EatTurkey.com, the website for the National Turkey Federation has a different explanation:
Some experts think the first Thanksgiving dinner was served by the Pilgrims in 1621. Others credit the settlers of Virginia’s Jamestown with celebrating the first Thanksgiving as their version of England’s ancient Harvest Home Festival.
President Abraham Lincoln proclaimed Thanksgiving a national holiday in 1863, supposedly as a response to a campaign organized by magazine editor Sara Joseph Hale. In 1939, President Franklin Roosevelt moved Thanksgiving Day forward one week, as it is presently celebrated.

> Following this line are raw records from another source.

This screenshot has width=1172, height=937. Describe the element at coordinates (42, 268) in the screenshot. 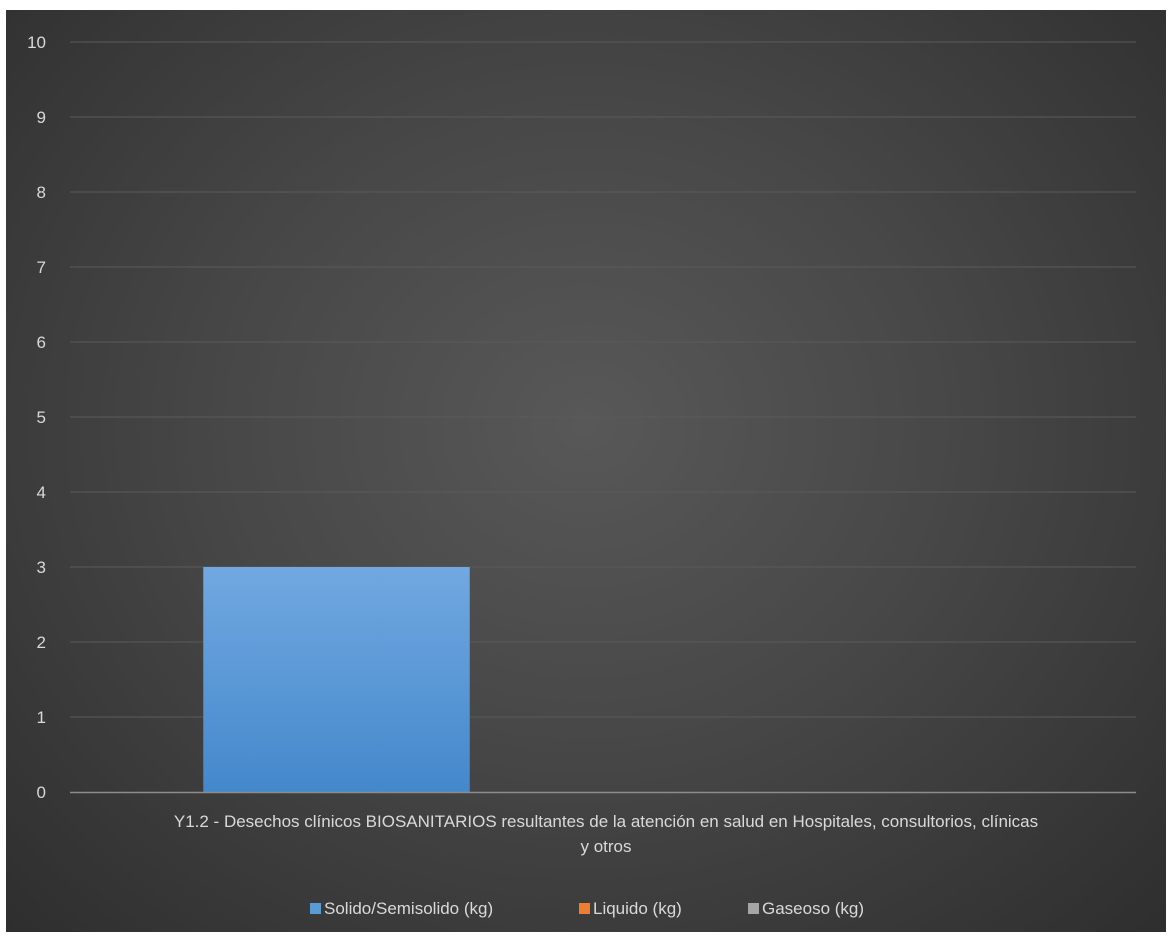

I see `y-tick-label: 7` at that location.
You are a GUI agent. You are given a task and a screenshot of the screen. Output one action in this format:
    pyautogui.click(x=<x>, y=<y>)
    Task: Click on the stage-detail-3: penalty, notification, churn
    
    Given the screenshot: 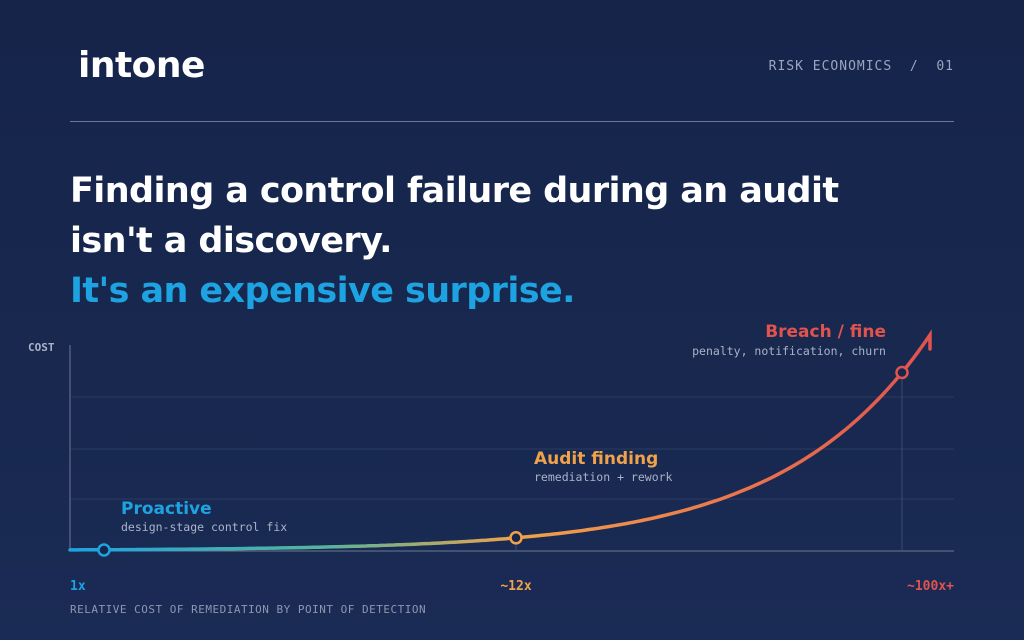 What is the action you would take?
    pyautogui.click(x=789, y=351)
    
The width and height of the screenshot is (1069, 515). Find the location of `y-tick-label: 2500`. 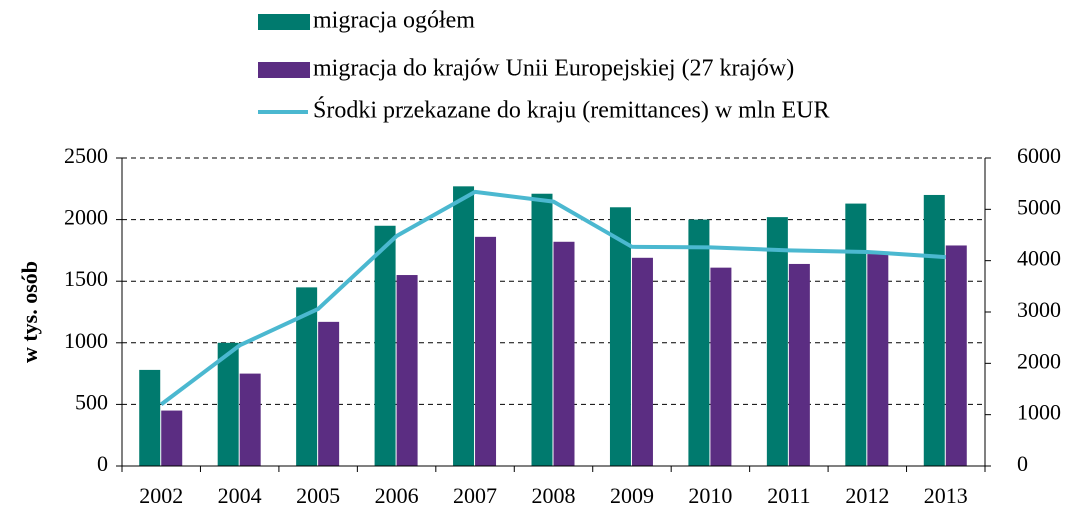

y-tick-label: 2500 is located at coordinates (86, 156).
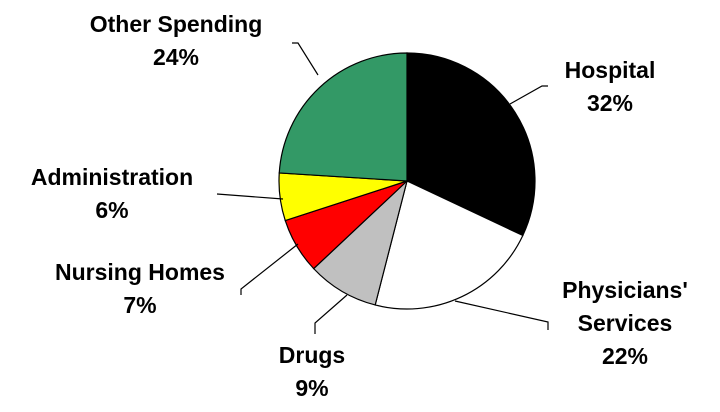  I want to click on slice-label-1-line-0: Physicians', so click(625, 290).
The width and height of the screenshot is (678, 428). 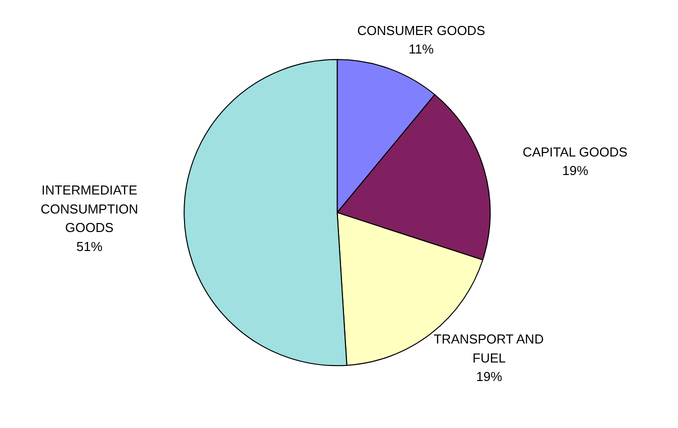 What do you see at coordinates (489, 349) in the screenshot?
I see `slice-label: TRANSPORT AND FUEL` at bounding box center [489, 349].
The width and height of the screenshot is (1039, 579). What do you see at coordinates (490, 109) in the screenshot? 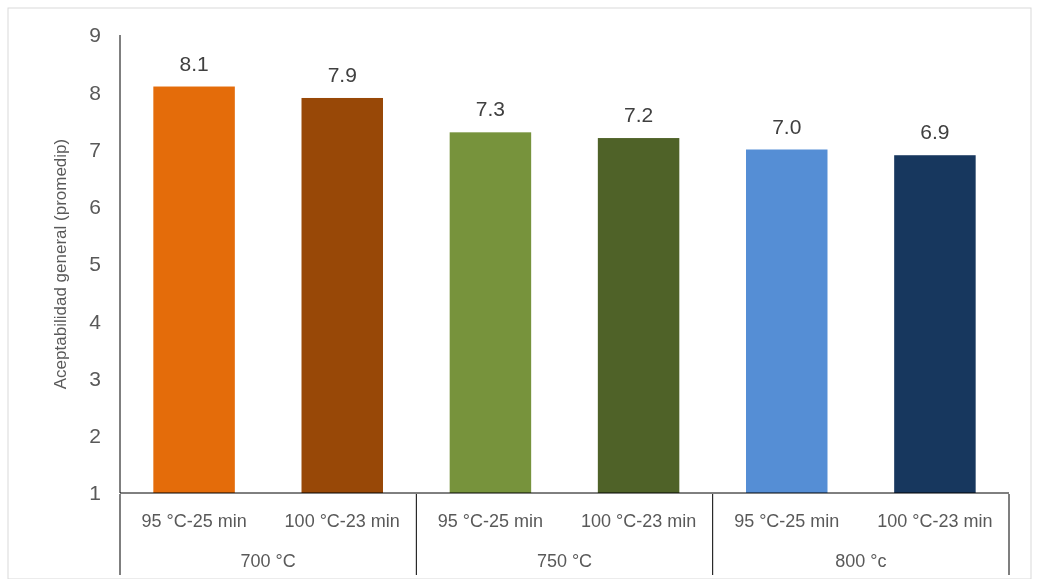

Our book for young readers, Pardon that Turkey, strongly suggests that Sarah Hale is to be credited with the turkey’s prominent role in American history. Sarah was a writer and editor of a popular magazine for women. Her letters to politicians and presidents led to an acknowledgement by President Abraham Lincoln in 1863 that a national holiday would unite our country. Thereafter, Thanksgiving is celebrated yearly on the last Thursday in November.
The Irvine library’s children’s collection supports the graduate education programs, as well as graduate students and faculty with children. Enjoy your Thanksgiving feast whether it is turkey, ham, roast beef, or fish, and save of piece of pumpkin pie for later.